Thinking about the Palm Sunday vesper service a few days ago here in urban Japan, I had the curious feeling of vaguely being able to follow the Order of Service and to recognize some of the phrases of familiar Bible passages. But later I got to thinking: I wonder how well the Aramaic worldview transfers to the Japanese language in general, and to the 21st century Japanese lives in particular? The next moment I began to wonder the same about English: just because the sentences seem crystal clear as written, perhaps we are missing something important. Then a few days later it dawned on me: the way language is wrapped in social habits and ways of seeing things works something like the following.

As with books, movies and song lyrics, so also perhaps with the Bible: we tend to identify with certain parts. We tend to hear the parts that reinforce what we already hold true, whether it is the "Good" parts (for Americans that might be scenes that demonstrate when a person is strong, independent and with a confident optimism about outcomes; for Japanese that might be the parts that demonstrate group solidarity, awareness of hierarchy and propriety), or it is the "Bad" parts that we accept as things not to condone or strive for (for Americans that might be damaging property or rights; for Japanese that might be inconveniencing others). So it seems our minds sift the episodes and parables of the Bible for the parts that "make sense" to our existing language/society. By extension we are culturally blind to the parts that seem inscrutable, nonsensical or strange and foreign to us.

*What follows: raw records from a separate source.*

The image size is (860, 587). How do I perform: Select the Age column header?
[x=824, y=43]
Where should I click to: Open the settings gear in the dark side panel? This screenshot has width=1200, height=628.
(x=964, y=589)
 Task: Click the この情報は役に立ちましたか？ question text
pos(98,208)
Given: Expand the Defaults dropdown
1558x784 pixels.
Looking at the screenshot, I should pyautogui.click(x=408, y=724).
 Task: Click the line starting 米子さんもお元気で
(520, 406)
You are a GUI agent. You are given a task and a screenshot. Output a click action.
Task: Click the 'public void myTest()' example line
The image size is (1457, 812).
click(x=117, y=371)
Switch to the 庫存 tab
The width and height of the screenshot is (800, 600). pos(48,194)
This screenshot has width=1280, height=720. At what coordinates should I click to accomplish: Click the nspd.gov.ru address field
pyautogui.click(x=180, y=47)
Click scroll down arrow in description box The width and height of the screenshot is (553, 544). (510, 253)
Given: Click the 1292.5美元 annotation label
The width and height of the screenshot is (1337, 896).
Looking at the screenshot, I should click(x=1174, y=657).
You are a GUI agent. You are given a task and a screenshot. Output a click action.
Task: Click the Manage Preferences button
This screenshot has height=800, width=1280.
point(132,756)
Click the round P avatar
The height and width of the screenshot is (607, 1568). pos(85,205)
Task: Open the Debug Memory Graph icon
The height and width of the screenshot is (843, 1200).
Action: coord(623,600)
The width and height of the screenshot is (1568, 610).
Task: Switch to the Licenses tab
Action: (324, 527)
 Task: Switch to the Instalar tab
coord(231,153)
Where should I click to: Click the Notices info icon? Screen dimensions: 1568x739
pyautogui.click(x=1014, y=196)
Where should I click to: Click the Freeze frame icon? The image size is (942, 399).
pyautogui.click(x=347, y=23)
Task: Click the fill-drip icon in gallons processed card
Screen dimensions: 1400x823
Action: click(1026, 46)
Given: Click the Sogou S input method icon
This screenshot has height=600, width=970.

If all this is true, then here is a powerful reformative exercise for one and all - in study groups tasked with separate incidents to grapple with, or as lone pilgrims wrestling with a set of "exercises." Start by sifting out all the parts that get quickly passed over, or seem plain odd or aberrant. Those represent one region of unknown terrain for which we have no clue or tools to begin to make sense of. Then form a subset of parts that are not exactly recognizable to our modern, culturally rooted minds, but we kind of understand the intent and consequence involved. These are the middle ground where our footing is not fully firm, but neither are we adrift: visually you can think of a marsh or wetland (not quicksand, mind you). After working through these sort-of-odd bits, then maybe it is possible to step a little further away from the warm dry land that we normally tread and work through the inconvenient parts that just don't resonate with us, and that we can't readily identify in.